Clinton's Latino community pollster had set the foundation for these stupid arguments:
When I asked Bendixen about the source of Clinton’s strength in the Hispanic community, he mentioned her support for health care, and Hispanic voters’ affinity for the Clinton era. "It’s one group where going back to the past really works," he said. "All you need to say in focus groups is ‘Let’s go back to the nineties.’ " But he was also frank about the fact that the Clintons, long beloved in the black community, are now dependent on a less edifying political dynamic: "The Hispanic voter—and I want to say this very carefully—has not shown a lot of willingness or affinity to support black candidates."
I bring up this bullshit not to reopen old wounds, though I understand this might do that. I do it to hopefully show people what political spin looks like, and to immunize yourself from it as much as possible.
Both McAuliffe and Ickes knew full well that polling at the time showed Obama doing just fine with Latinos. And as we know, Obama performed better among Latinos than any other presidential candidate before him -- a 67-31 ass whooping of McCain. Yet there was Ickes, laying the bullshit on thick, claiming that McCain would do well in Hispanic-heavy states.

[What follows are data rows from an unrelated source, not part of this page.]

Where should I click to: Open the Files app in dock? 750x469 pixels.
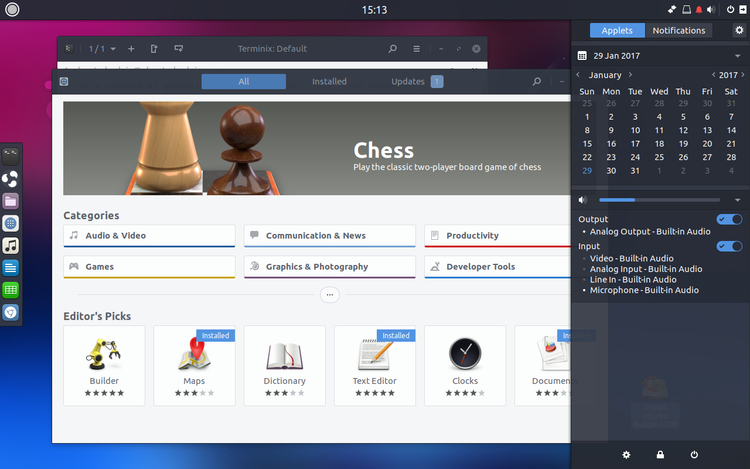pyautogui.click(x=11, y=201)
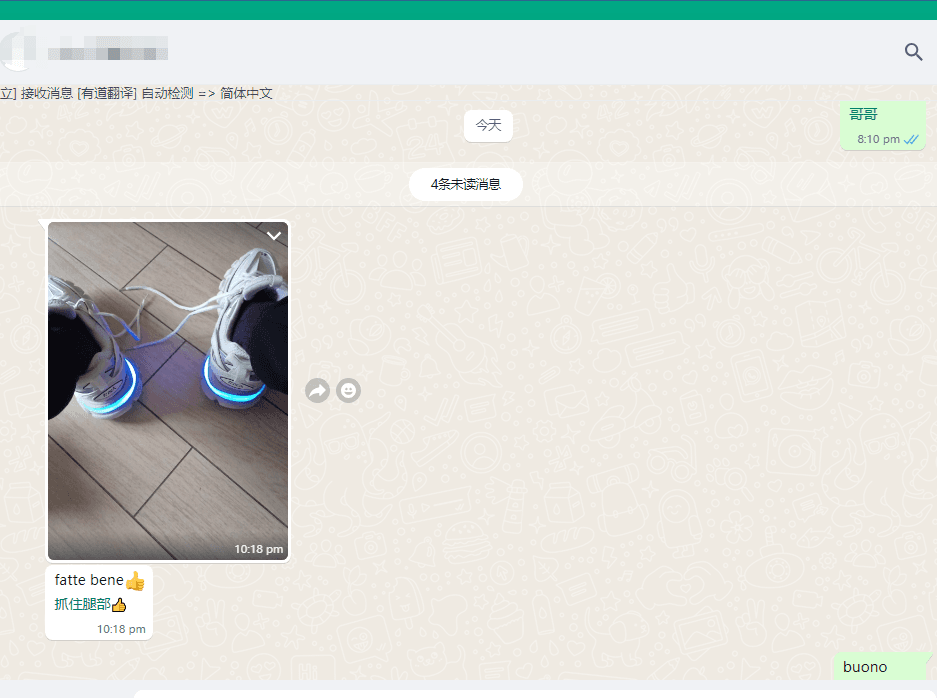Click the 接收消息 label in translation bar

pos(47,94)
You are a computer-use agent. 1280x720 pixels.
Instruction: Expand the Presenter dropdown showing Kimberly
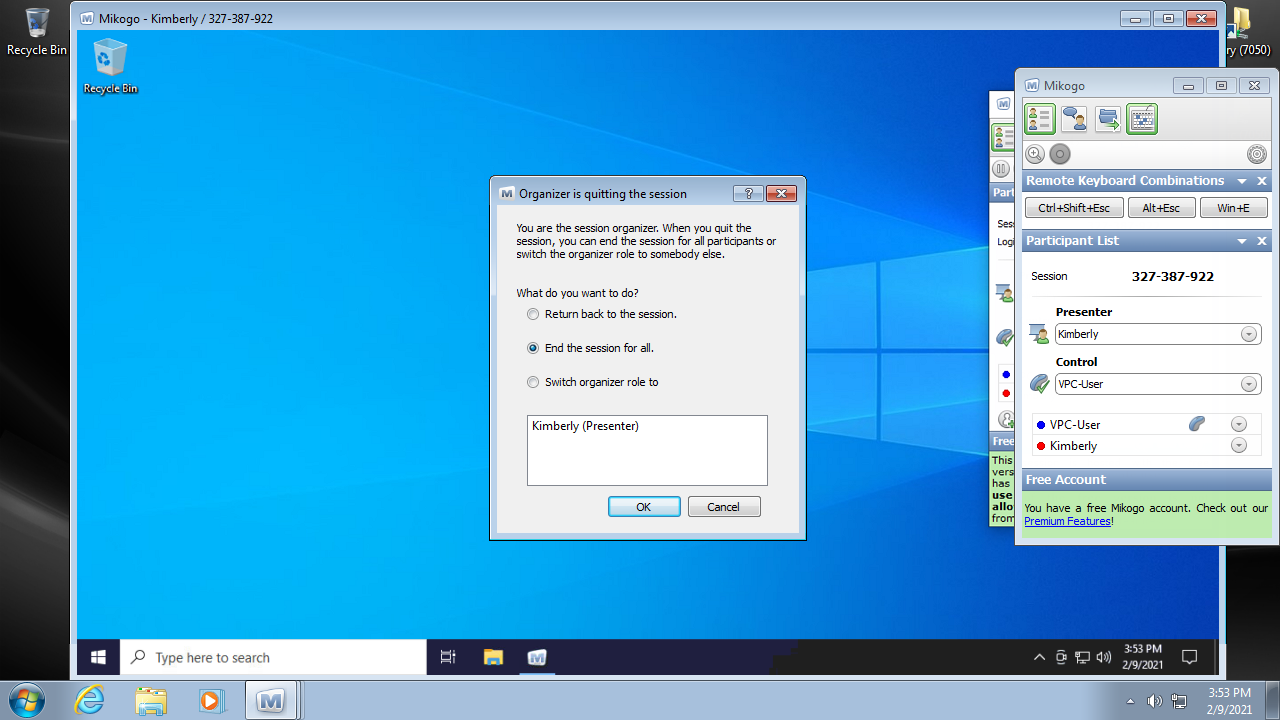click(1249, 334)
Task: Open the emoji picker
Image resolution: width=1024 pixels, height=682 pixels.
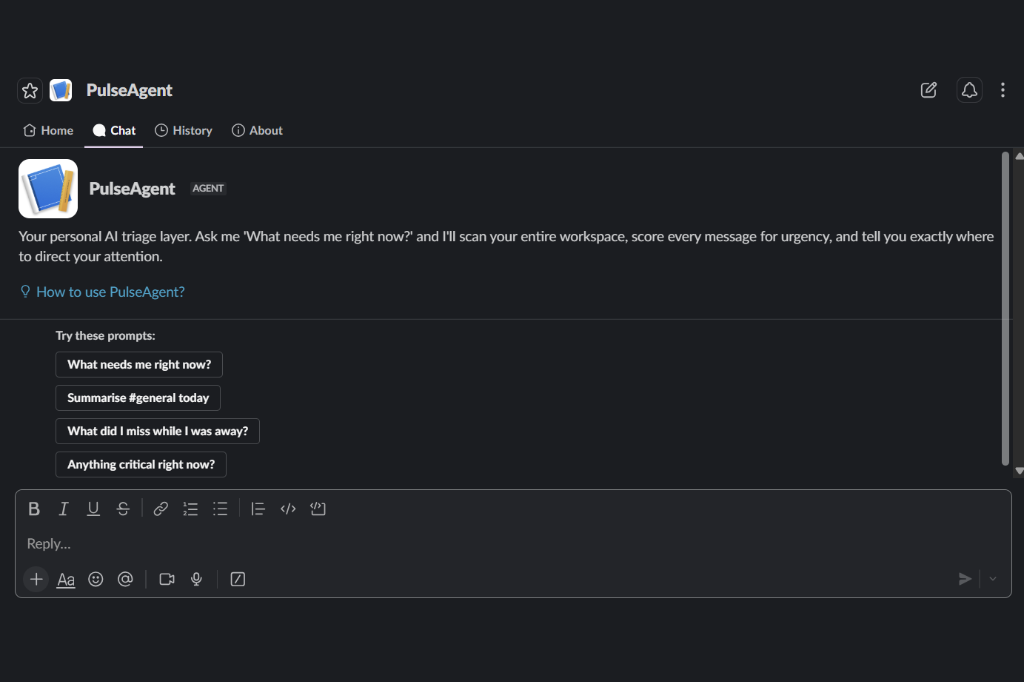Action: point(95,579)
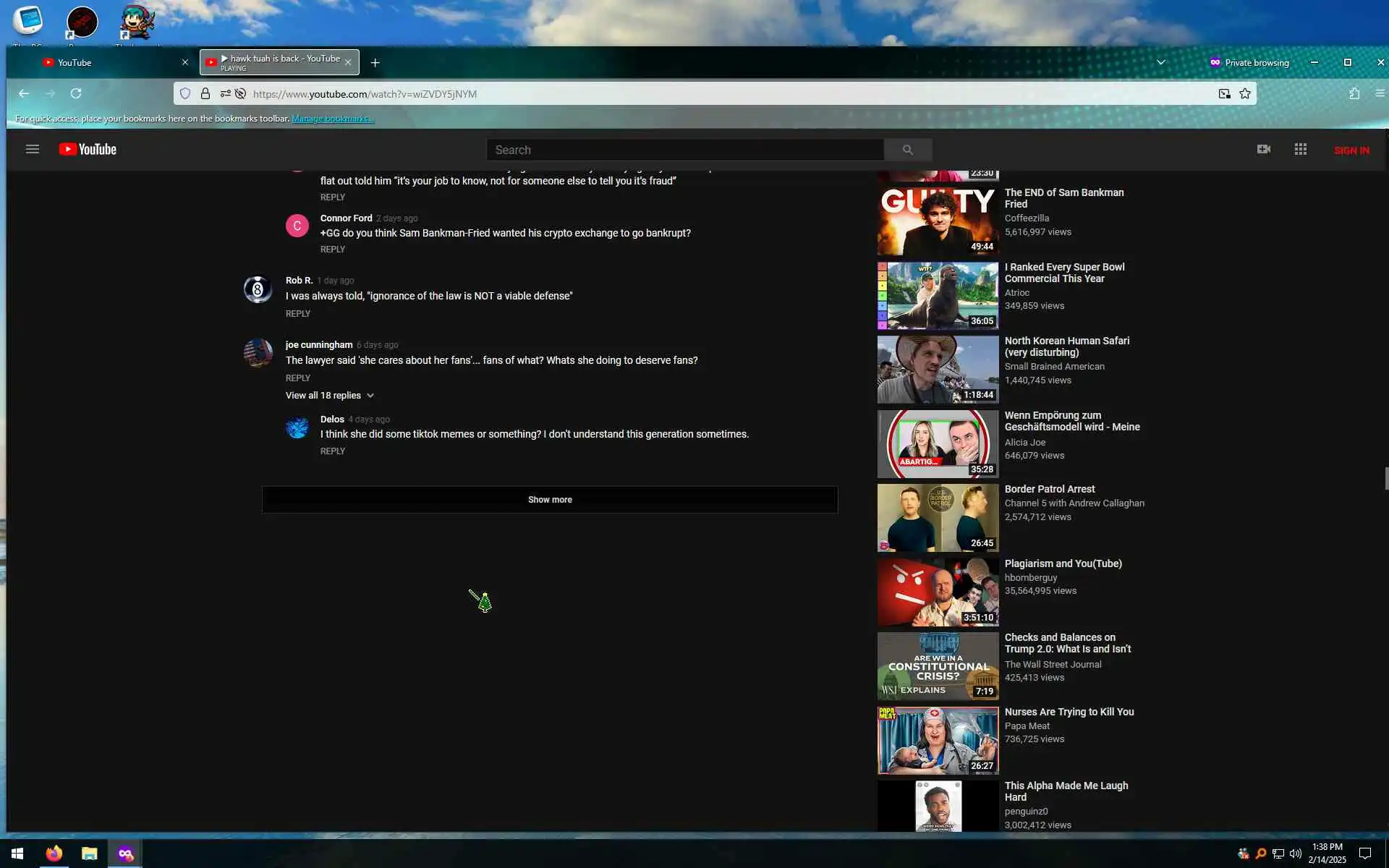Click the SIGN IN link
This screenshot has width=1389, height=868.
[1351, 150]
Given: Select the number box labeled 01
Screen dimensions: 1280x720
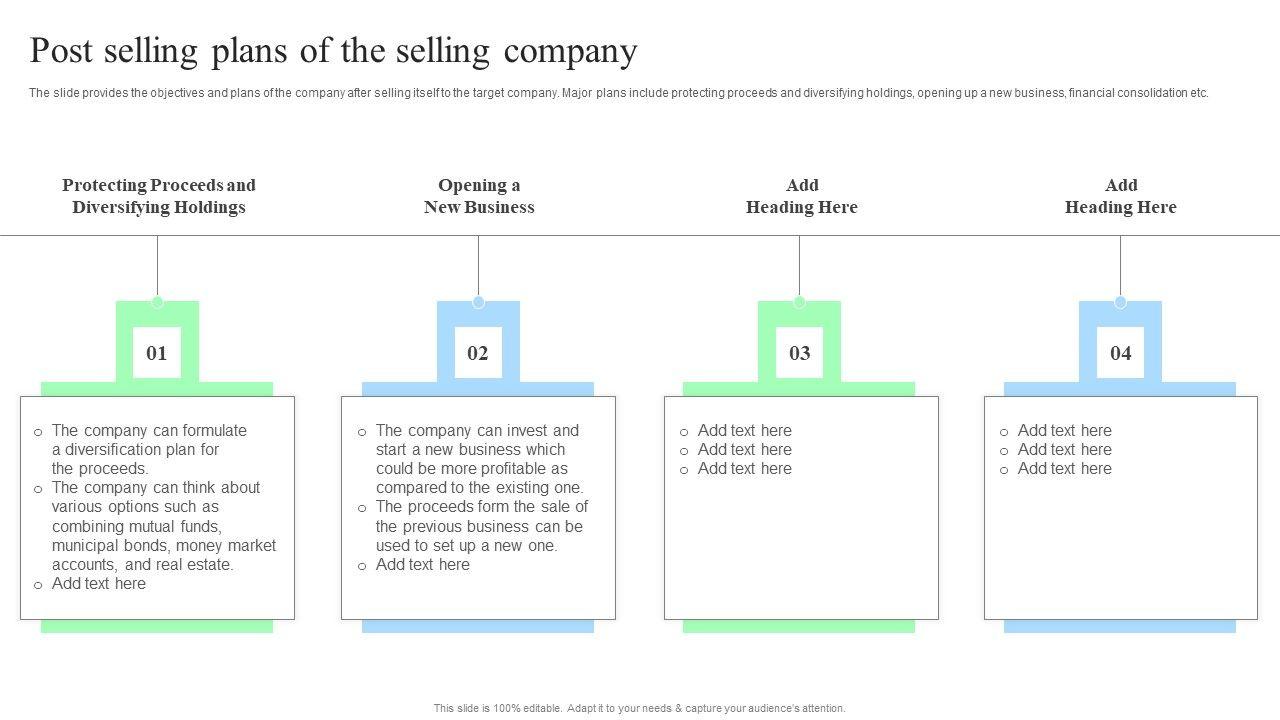Looking at the screenshot, I should 157,352.
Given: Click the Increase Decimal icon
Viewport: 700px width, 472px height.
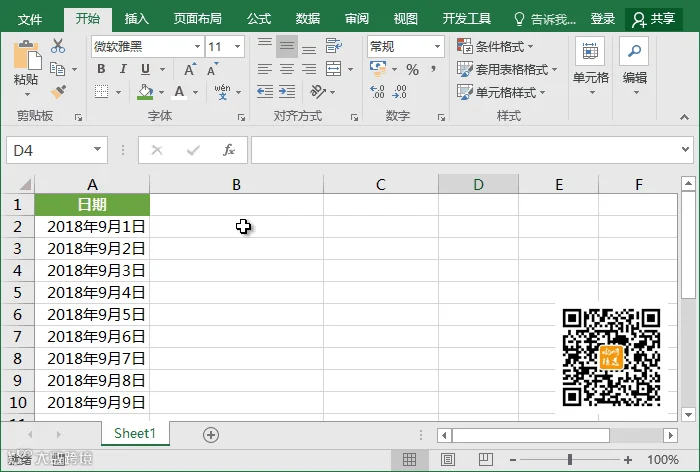Looking at the screenshot, I should [x=377, y=92].
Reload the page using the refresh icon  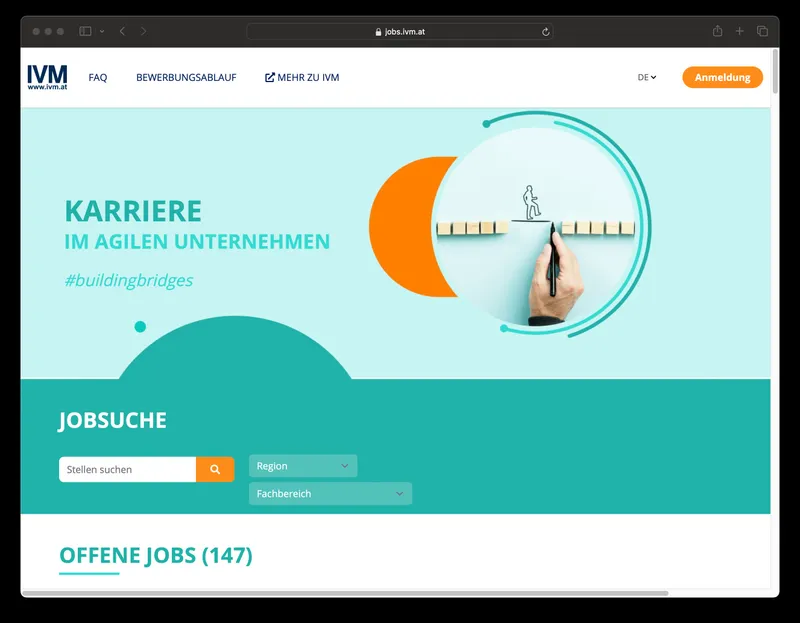point(545,31)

Instead, Obama romped in in Colorado, Nevada, and New Mexico, while making serious inroads into the Cuban American south Florida community en route to his narrow Florida victory.
Wait, there is another reason I bring this up. The assertion made, that Latinos wouldn't vote for an African American, had seriously ugly undertones -- that we Latinos were too racist to vote for a black man. Now I won't sugarcoat my community's problems with race, they run deep (look up "mejorar la raza"), but they weren't so deep that they would override their core economic and social interests. And aside from the policy implications, Latinos by and large understood that the barriers Obama is shattering would also benefit them in the long run. (Having a president named "Barack Obama" makes it a lot more likely we'll someday have President Jesus Sanchez.)
I'm going to spend the next couple of weeks highlighting some of these bullshit primary-era arguments. Because nothing was more infuriating than seeing people confidently claim that a Democrat couldn't win this demographic or that state in the face of contemporary polling, history, and common sense.